On 4 April 2011, Steven Kopits, Managing Director of Douglas Westwood, went before the US House of Representatives Subcommittee on Energy & Power to discuss China's oil and gas outlook. During this session, Steven outlined the relative scale of the US and China's economies in terms of their population — China being 4.3 times greater than the US — and also the contrast that exists between their respective stages of development. China's progress has been delayed by nearly a century due to historical events but it is catching up quickly, putting huge pressure on natural resource markets around the world.
China's motoring oil consumption
The thing that struck me was the reference to China "motorizing". During this period oil demand grows rapidly and follows an 'S' curve that eventually stabilizes or perhaps declines at a later point. Steven said that China entered this curve in 2005 and, typically, as a country motorizes it takes about one generation between the first and last household on a given street to purchase a car. In theory, this means high growth in demand from Chinese consumers until a steady state is reached between 2025 and 2030.
The astonishing conclusion of this logic was that, if Chinese demand were to plateau at similar levels to Korea in 1996, the country would be consuming oil at about 60% of US levels per capita — BUT something greater than 50 million barrels per day (mbpd) compared with about the 10 mbpd it uses today and the 19 mbpd consumed by the US!
It's a frightening thought and could mean that the World in 2030 would require 140 to 160 mbpd, compared with an estimated supply of petroleum liquids of just 105 mbpd.
Keeping up with the Joneses
I thought to myself, it can't be!
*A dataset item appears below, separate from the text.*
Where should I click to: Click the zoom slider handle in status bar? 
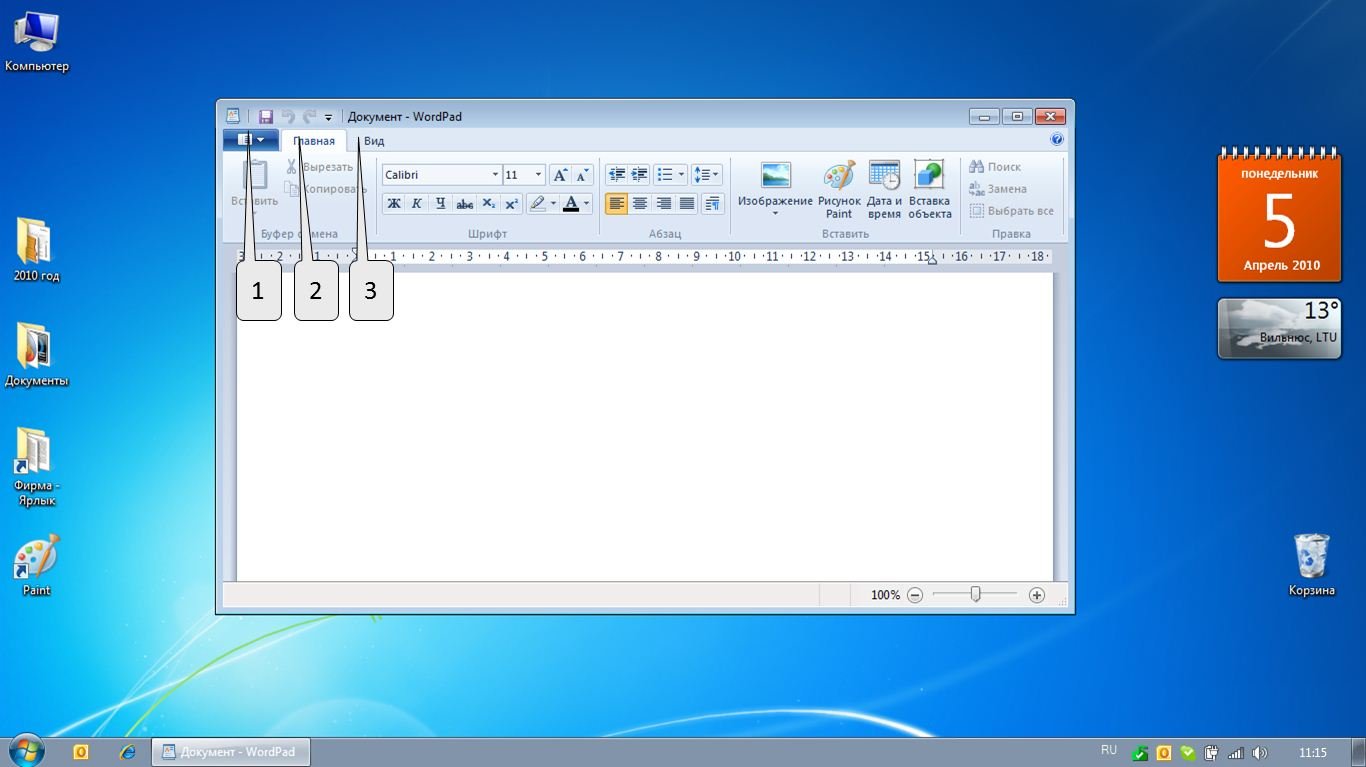coord(976,595)
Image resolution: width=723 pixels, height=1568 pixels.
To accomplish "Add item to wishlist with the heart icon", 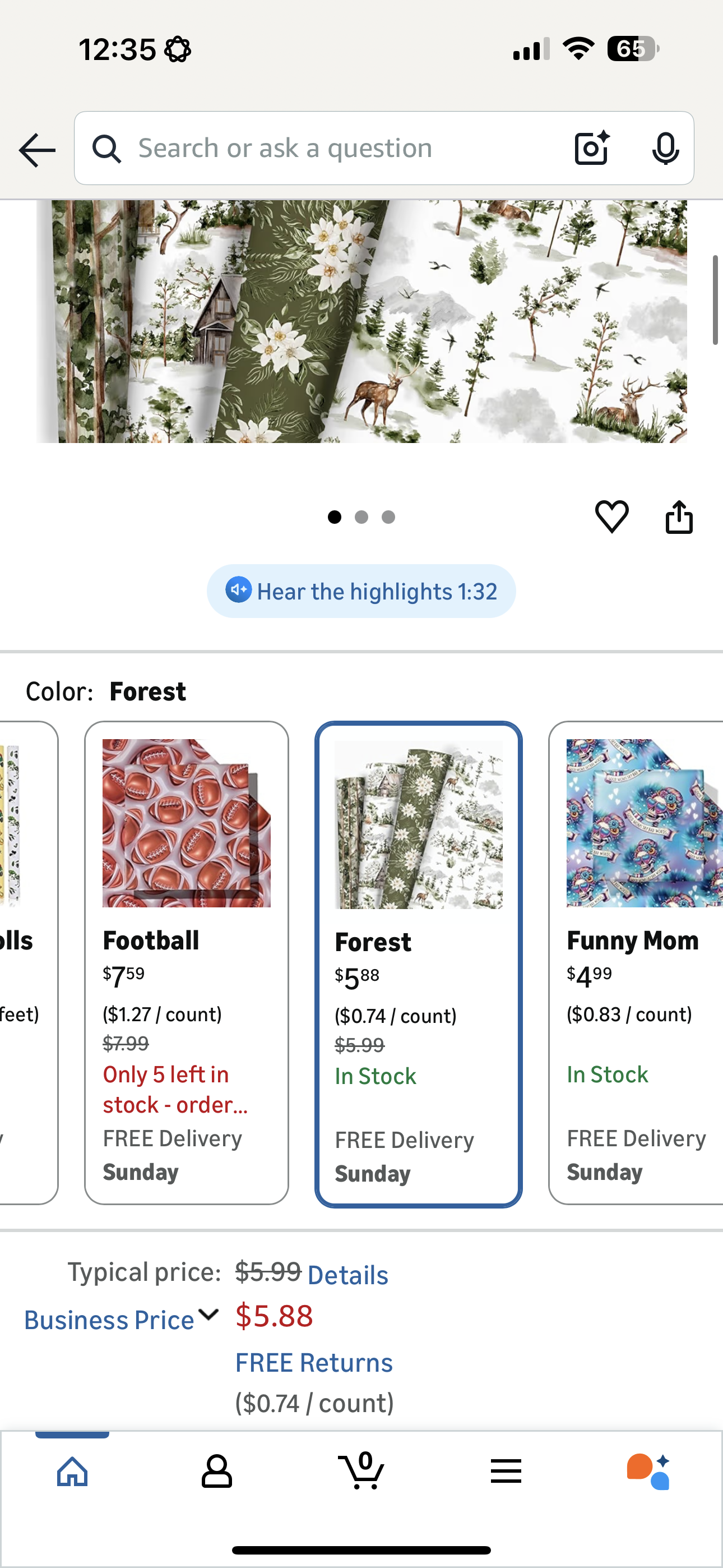I will 611,517.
Higher Chinese interest rates, reduction of fuel subsidies and the resulting higher fuel costs are going to dampen demand. However, a day later the BBC announced that China's car sales rose 6.5% in March as the market rebounded, representing a 9.1% increase against the same period a year ago and firmly cementing the country's position as the biggest auto market.
But wait a minute — they can only be buying cars because petrol is cheap. I contacted a friend who lives and works in China via LinkedIn, and asked him in sterling terms what China pays for a litre today. The answer — about 76p, which in my book is not that cheap for a developing nation. However, the Chinese will go on keeping up with the Joneses, meaning that there will be more and more car owners as the country continues to motorize.
Securing an automotive future
So, how does this impact us as investors in oil and gas technologies? The answer: we are chasing cars and the race is on!
We need a lot more oil and petroleum liquids which will have to be extracted from increasingly harsh environments, and challenging conventional and unconventional reservoirs. We will also need a lot more young talented people with new ideas to create better technology. And that's going to take a lot more capital so that this can all come together in a time frame that delivers the new oil as it is needed. Otherwise, we'll all have to get on our bikes!